18/01/2026
Desde la perspectiva sistémica de Bert Hellinger, el rol de los padres es fundamental y complementario, ya que la relación con ellos es una extensión directa de nuestra relación con la vida y el flujo del dinero Cada progenitor cumple una función específica para que la abundancia sea completa:
El rol de la madre: La llegada de la abundancia
La madre simboliza la receptividad y la nutrición materna. Su función en el sistema es:
Permitir que el dinero llegue:
Un vínculo sano con ella es lo que abre la puerta para que la prosperidad y la riqueza entren en la vida de una persona.
Fomentar la receptividad: Aceptar a la madre tal como es permite que el individuo aprenda a recibir los dones de la vida sin sentimientos de culpa Conectar con la vida: Al ser la fuente primaria de nutrición, representa la energía vital necesaria para la supervivencia.
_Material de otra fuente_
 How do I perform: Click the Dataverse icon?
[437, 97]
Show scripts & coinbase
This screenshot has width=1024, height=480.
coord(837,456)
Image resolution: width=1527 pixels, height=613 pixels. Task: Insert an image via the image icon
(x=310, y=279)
El rol del padre: La permanencia y la seguridad
El padre representa la estructura y la estabilidad necesaria para gestionar lo que se ha recibido. Su función consiste en: Lograr que el dinero se quede:
Mientras que la madre atrae el dinero, el padre es quien ayuda a que este se mantenga y perdure en el tiempo.
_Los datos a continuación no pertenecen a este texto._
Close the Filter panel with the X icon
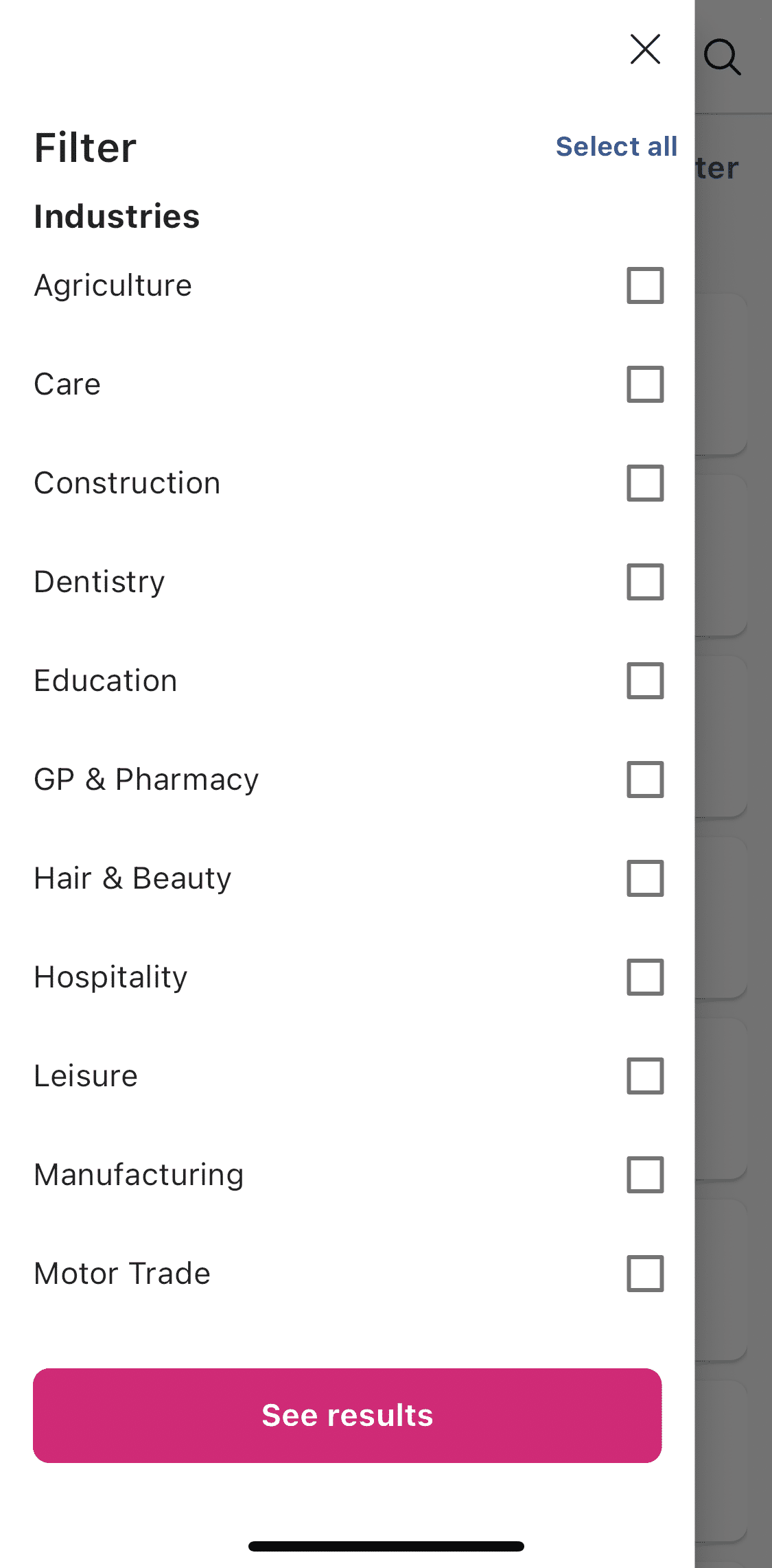772x1568 pixels. (x=645, y=49)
Brindar seguridad: Su figura aporta la firmeza y la protección necesarias para dar estabilidad a lo recibido.
Sostener la abundancia: El padre actúa como el pilar que sostiene la energía que la madre ha permitido fluir
La integración de ambos roles
Para alcanzar el éxito y la prosperidad económica, es indispensable honrar a ambos padres
El equilibrio sistémico dicta que:
El dinero llega con mamá y se sostiene con papá
Sanar estos vínculos permite que la energía del dinero fluya con amor y gratitud, evitando que se estanque por miedo, culpa o rechazo a la historia familiar.
Al ocupar cada uno su lugar, el individuo puede colocar sus propios talentos al servicio de la vida con éxito.